Once the Ec2 machine is created we need to tag the IAM Role which we created earlier to Ec2 machine so that we can call the AWS services like Amazon Kinesis & S3 Bucket from it.

— In the AWS console, navigate to Amazon Ec2, select the instance which we created, click on Actions, navigate to Security tab and click on Modify IAM role.

— Select the IAM Role which we created earlier from the drop down and click on Update IAM role.

Now we are done with step 3 & will proceed to further steps.

Step 4→ Install the required libraries on the Amazon Ec2 machine.

In this step on the Ec2 machine we will install the Binlog Streamer Python Library which is the MySQL replication protocol & Tmux which is a terminal multiplexer, It lets you switch easily between several programs in one terminal, detach them (they keep running in the background).

— In the AWS console, navigate to Amazon Ec2 ,select the Ec2 instance click on Connect button.
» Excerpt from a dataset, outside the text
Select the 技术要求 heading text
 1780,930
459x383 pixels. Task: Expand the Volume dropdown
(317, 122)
— Then use the Ec2 Instance Connect option and click connect. This will open a new window with command line capabilities where we can run the shell commands to install the libraries.

Now we will install the required libraries on the Ec2 machine by running the below code one by one.
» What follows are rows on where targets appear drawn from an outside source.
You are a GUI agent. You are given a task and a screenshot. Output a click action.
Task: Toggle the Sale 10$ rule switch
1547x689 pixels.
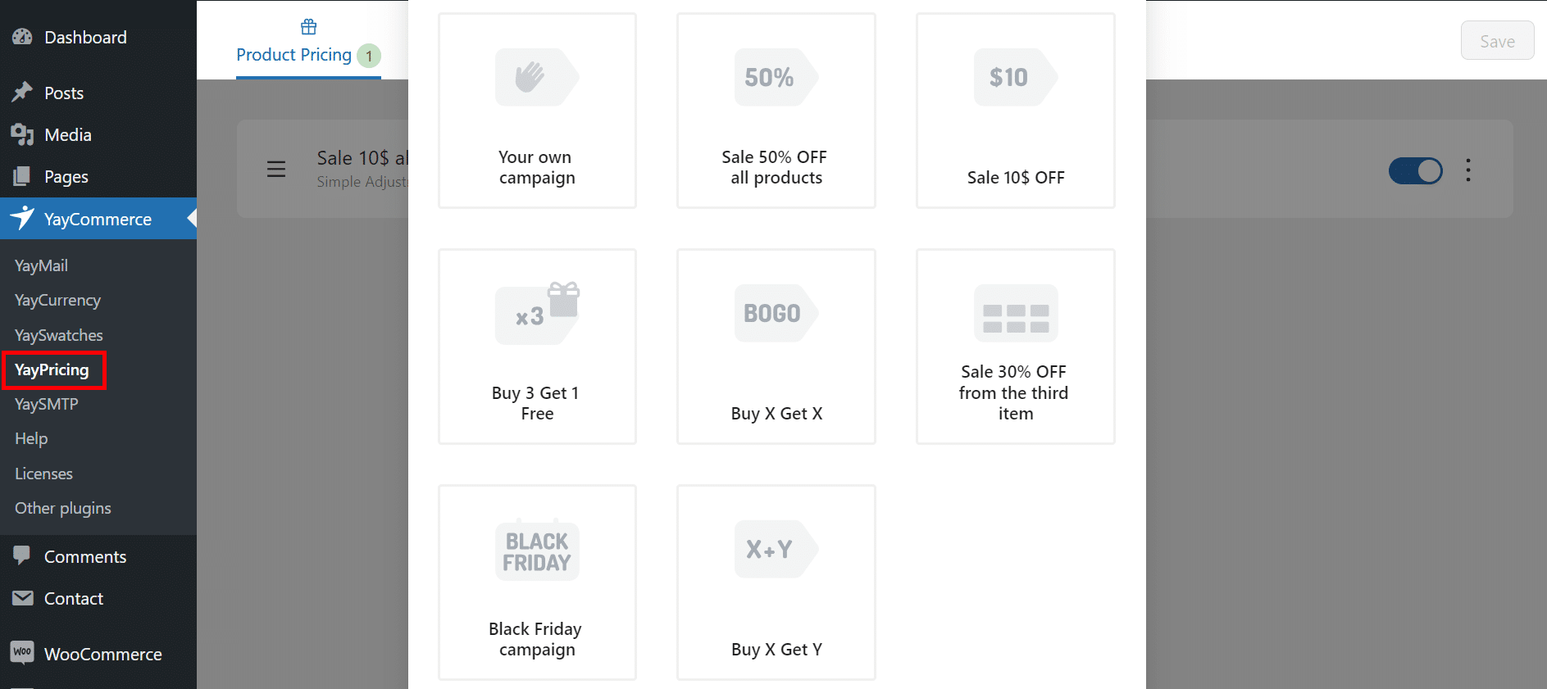(x=1415, y=170)
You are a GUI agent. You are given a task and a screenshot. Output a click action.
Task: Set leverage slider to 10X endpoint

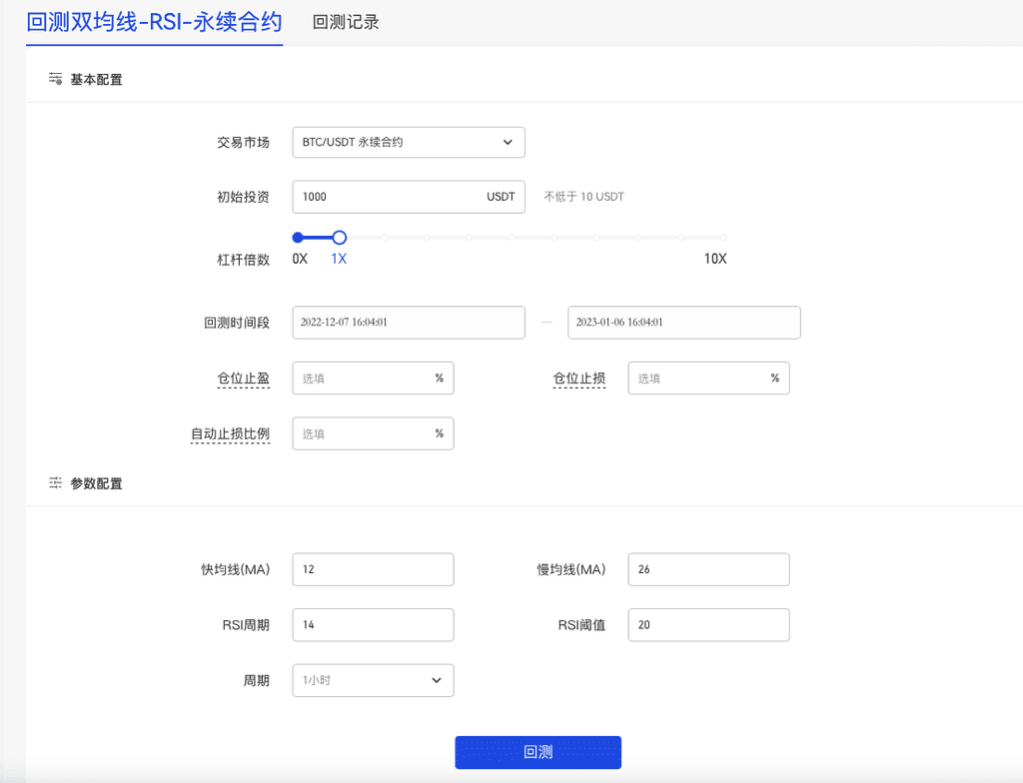tap(723, 238)
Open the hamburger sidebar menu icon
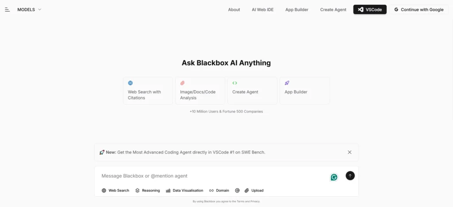Image resolution: width=453 pixels, height=207 pixels. [x=7, y=9]
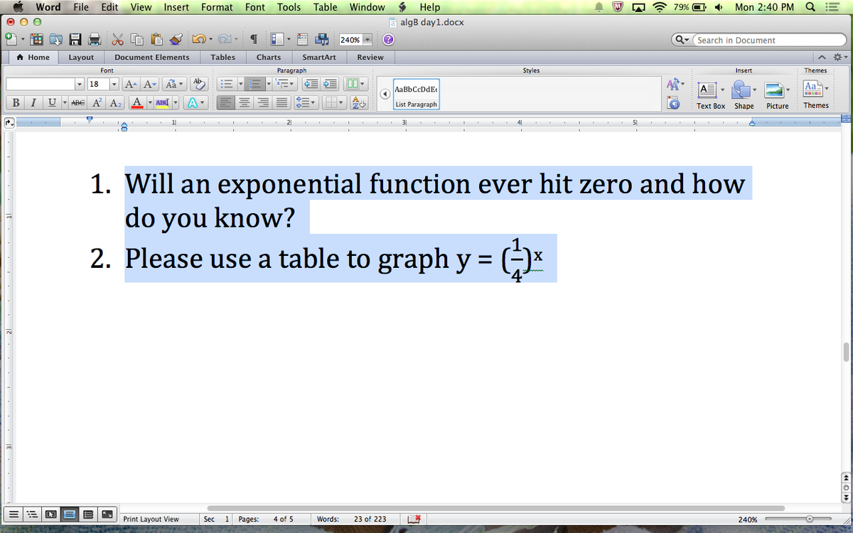Click the Save icon in the toolbar
Screen dimensions: 853x533
pos(76,40)
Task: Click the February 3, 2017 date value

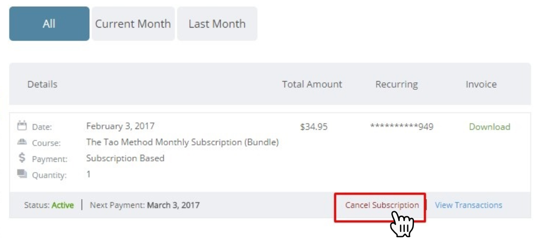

Note: while running the code, the cmd prompt will ask for your permission to proceed. So please select “Y” and click enter.

Code to install the libraries:

sudo apt-get update

sudo apt install python3-pip

pip install mysql-replication boto3 -t .

There are total 3 lines of code which needs to executed one after the other. Last line of code, please copy the code properly.

Here with these codes,

  • sudo apt-get update command downloads and installs the updates for each outdated package and dependency on your system.
  • Install or update the python PIP library.
  • At the end we will install the Binlog Streamer MySQL Replication library.

Below some of the screenshots of installation process.

Now we have every thing in place to track and load the CDC logs to S3, lets test it by calling the BinlogStreamerReader function in the python script and push the data to Amazon Data Kinesis stream.

Below is the python script.

import json
import boto3

from pymysqlreplication import BinLogStreamReader
from pymysqlreplication.row_event import (
DeleteRowsEvent,
UpdateRowsEvent,
WriteRowsEvent,
)

def main():
kinesis = boto3.client("kinesis",region_name=' ***AWS Region*** ')
stream = BinLogStreamReader(
connection_settings= {
"host": " ***RDS Hostname*** ",
"port": ***RDS Port Number*** ,
"user": " ***RDS Username*** ",
"passwd": " ***RDS Password*** "},
server_id=100,
blocking=True,
resume_stream=True,
only_events=[DeleteRowsEvent, WriteRowsEvent, UpdateRowsEvent])
for binlogevent in stream:
for row in binlogevent.rows:
event = {"schema": binlogevent.schema,
"table": binlogevent.table,
"type": type(binlogevent).__name__,
"row": row
}
kinesis.put_record(StreamName=" ***Kinesis Data Stream Name*** ", Data=str(event), PartitionKey="table")
print(json.dumps(event))

Copy it to notepad and update the RDS host name, credentials & kinesis stream name as show below. All these details we can get it from Amazon RDS and Amazon Kinesis Data Stream which we created in the earlier steps.

— In the AWS console, navigate to AWS RDS and click on the MySQL database which we created earlier and copy the host name from the Connectivity & security tab.

Now go back to command prompt and run the command “ python3 “ to enter into the “Python Command Prompt” where we can run the python code.

Now we are in the Python Command Prompt, lets run the python script which we have and see whether it is capturing the CDC logs.

— Copy the python code in the command prompt session & click enter.

— Later run the python script by calling the Main function in the same session.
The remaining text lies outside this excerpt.